→ JOB
In the text on Cambodia below, name every country described as having aided Cambodia.

→ GIVEN TEXT

============

Estimates vary as to how many people were killed by the Khmer Rouge regime, ranging from approximately one to three million. This era has given rise to the term Killing Fields, and the prison Tuol Sleng became as notorious as Auschwitz in the history of mass killing. Hundreds of thousands more fled across the border into neighbouring Thailand.

In November 1978, Vietnam invaded Cambodia to stop Khmer Rouge incursions across the border and the genocide in Cambodia. Violent occupation and warfare between the Vietnamese and Khmer Rouge holdouts continued throughout the 1980s. Peace efforts began in Paris in 1989, culminating two years later in October 1991 in a comprehensive peace settlement. The United Nations was given a mandate to enforce a ceasefire, and deal with refugees and disarmament.

After the brutality of the 1970s and the 1980s, and the destruction of the cultural, economic, social and political life of Cambodia, it is only in recent years that reconstruction efforts have begun and some political stability has finally returned to Cambodia. The stability established following the conflict was shaken in 1997 during a coup d'état, but has otherwise remained in place. Cambodia has been aided by a number of more developed nations like Japan, France, West Germany, Canada, and Australia. The United States and Great Britain were reluctant to provide aid due to its relationship with China, one of its greatest trading partners.

Politics and government

The politics of Cambodia formally take place, according to the nation's constitution of 1993, in the framework of a constitutional monarchy operated as a parliamentary representative democracy. The Prime Minister of Cambodia is the head of government, and of a pluriform multi-party system, while the king is the head of state. The Prime Minister is appointed by the King, on the advice and with the approval of the National Assembly; the Prime Minister and his or her ministerial appointees exercise executive power in government. Legislative power is vested in both the executive and the two chambers of parliament, the National Assembly of Cambodia and the Senate.

============

→ RAW DATA

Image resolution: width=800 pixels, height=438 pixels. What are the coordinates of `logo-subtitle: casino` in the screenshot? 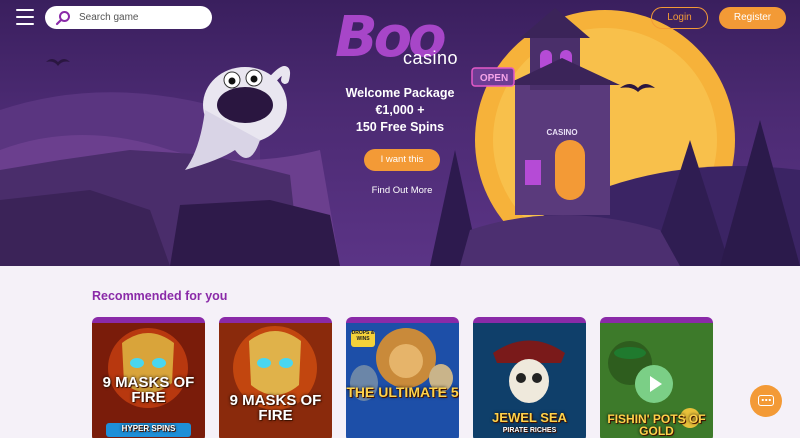 It's located at (431, 58).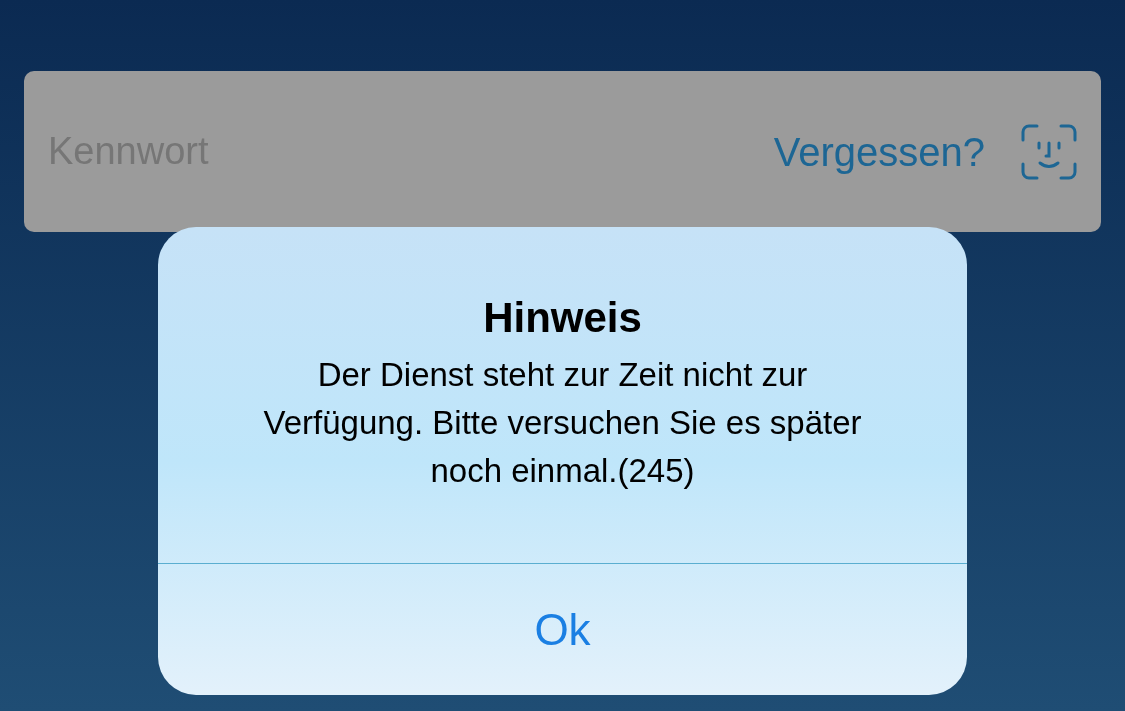 This screenshot has width=1125, height=711. Describe the element at coordinates (879, 152) in the screenshot. I see `forgot-link: Vergessen?` at that location.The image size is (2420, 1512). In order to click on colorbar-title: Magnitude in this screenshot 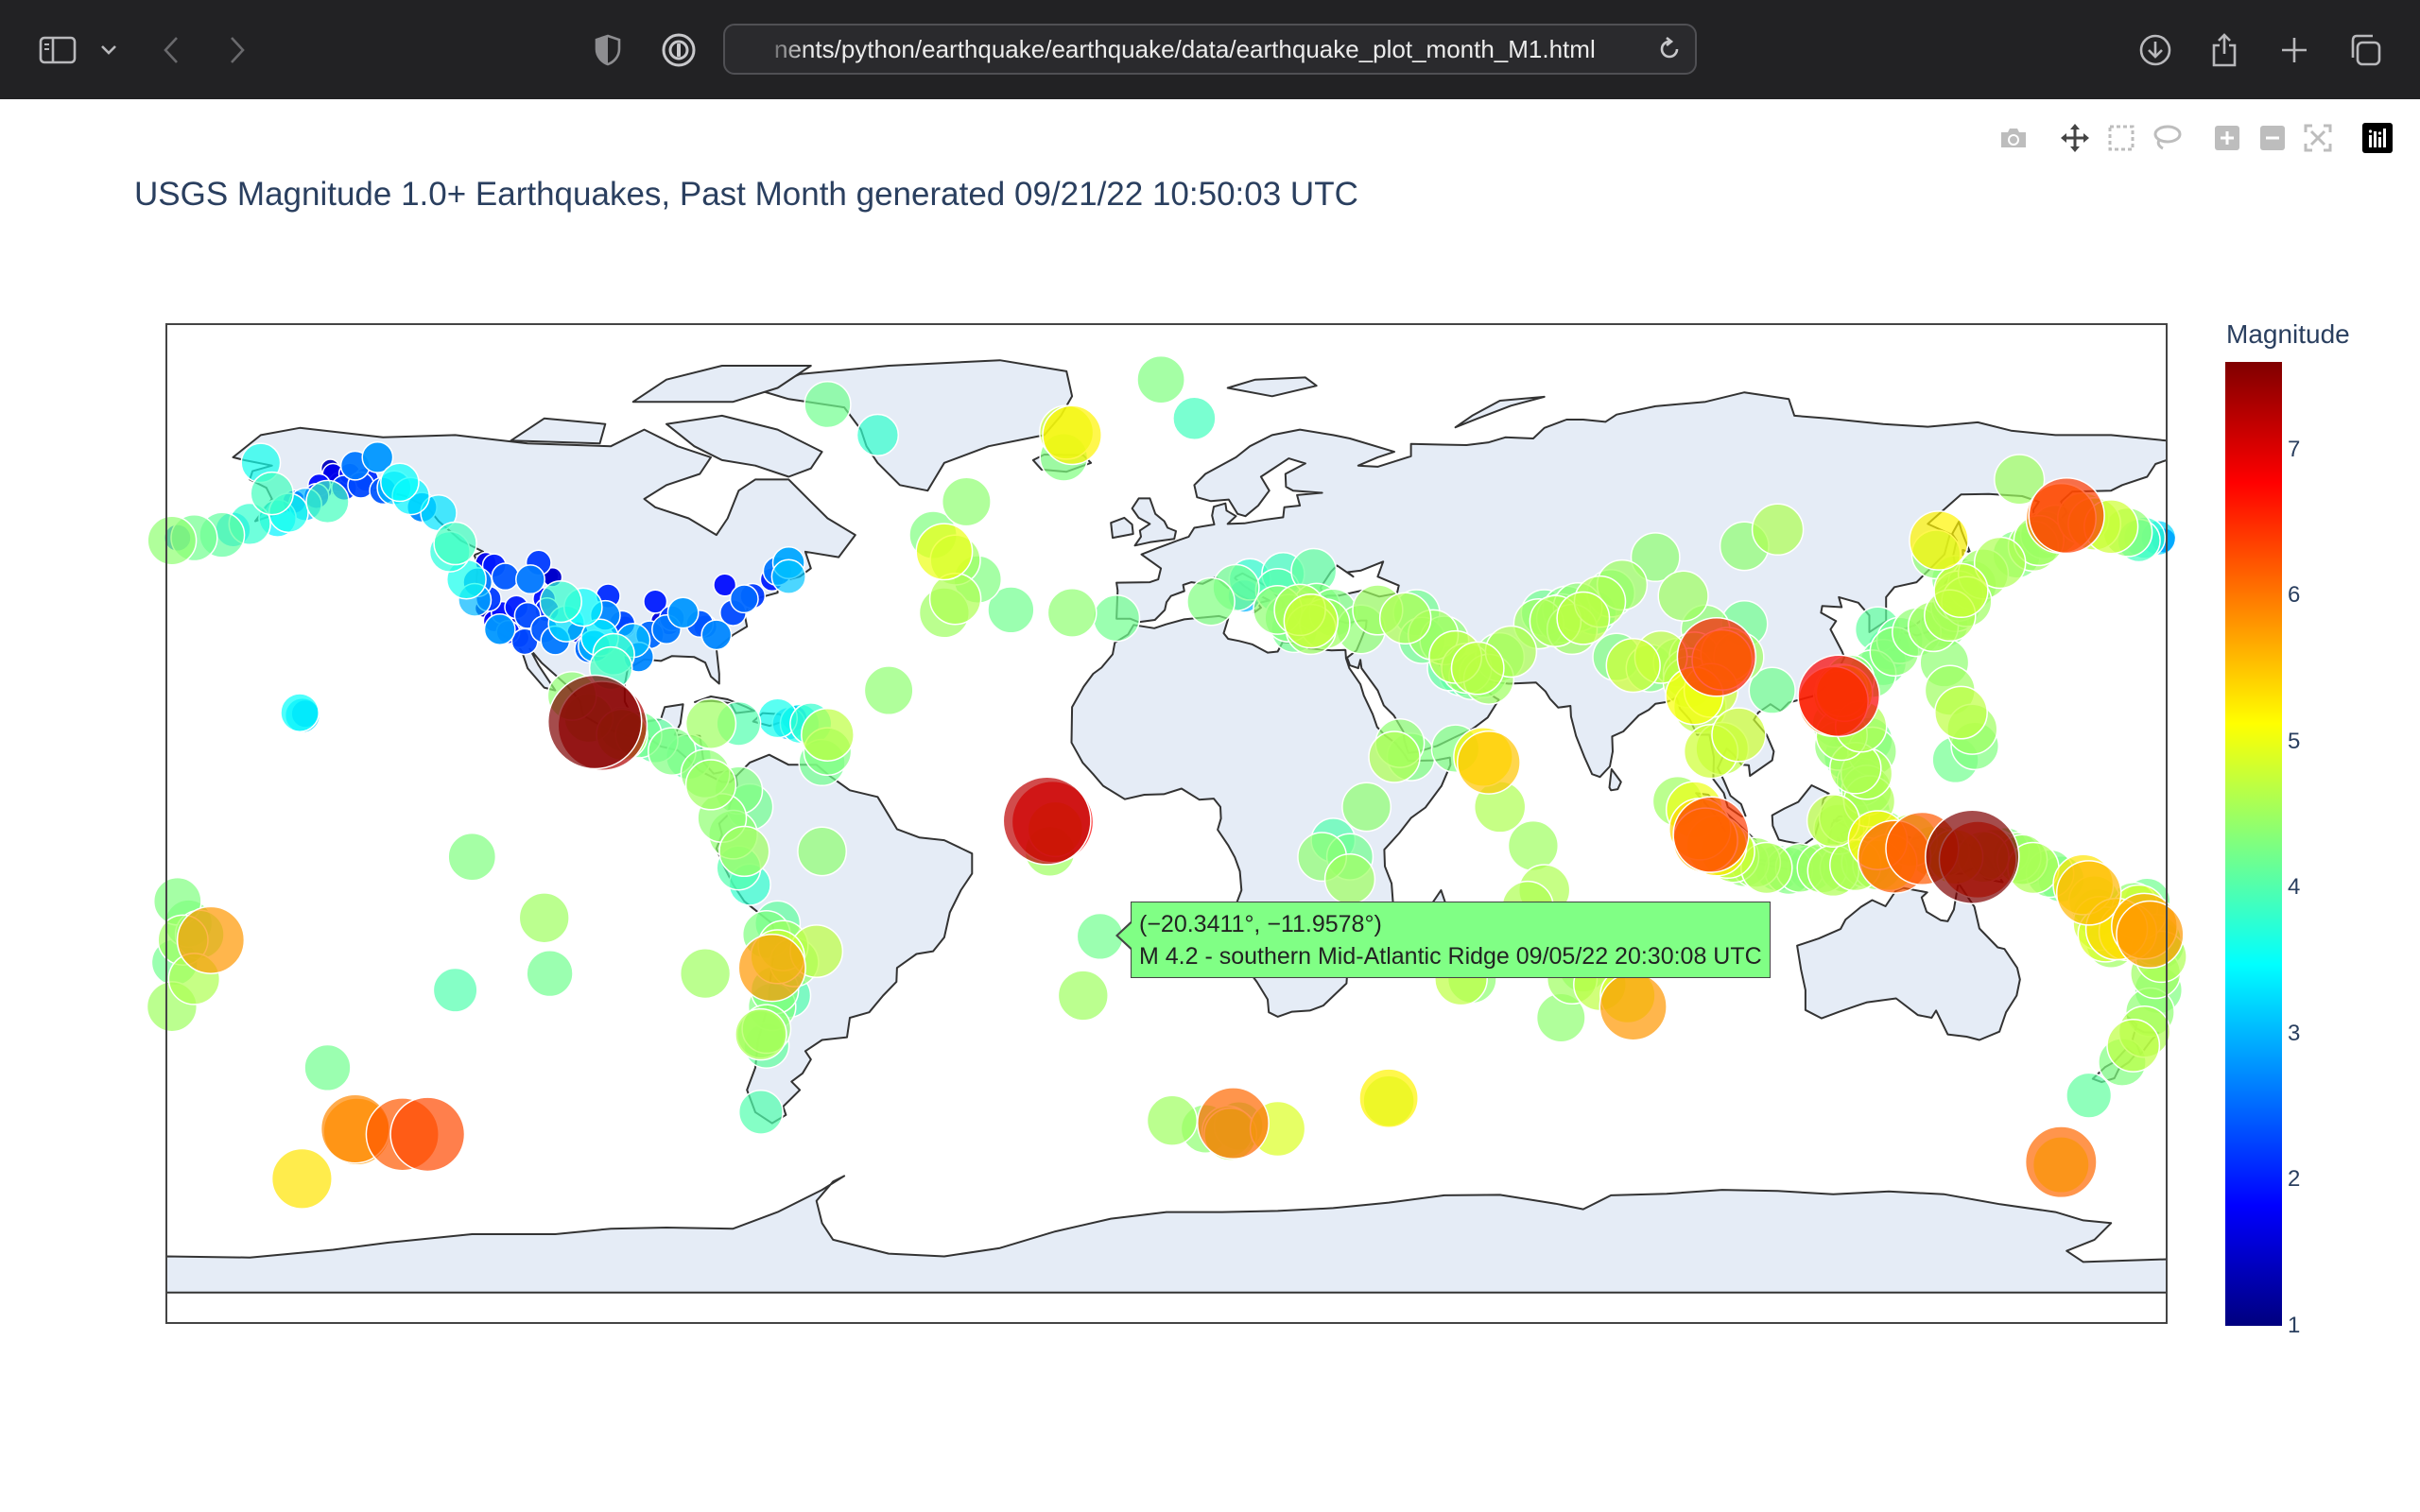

============

→ PROBLEM SOLUTION
Japan, France, West Germany, Canada, and Australia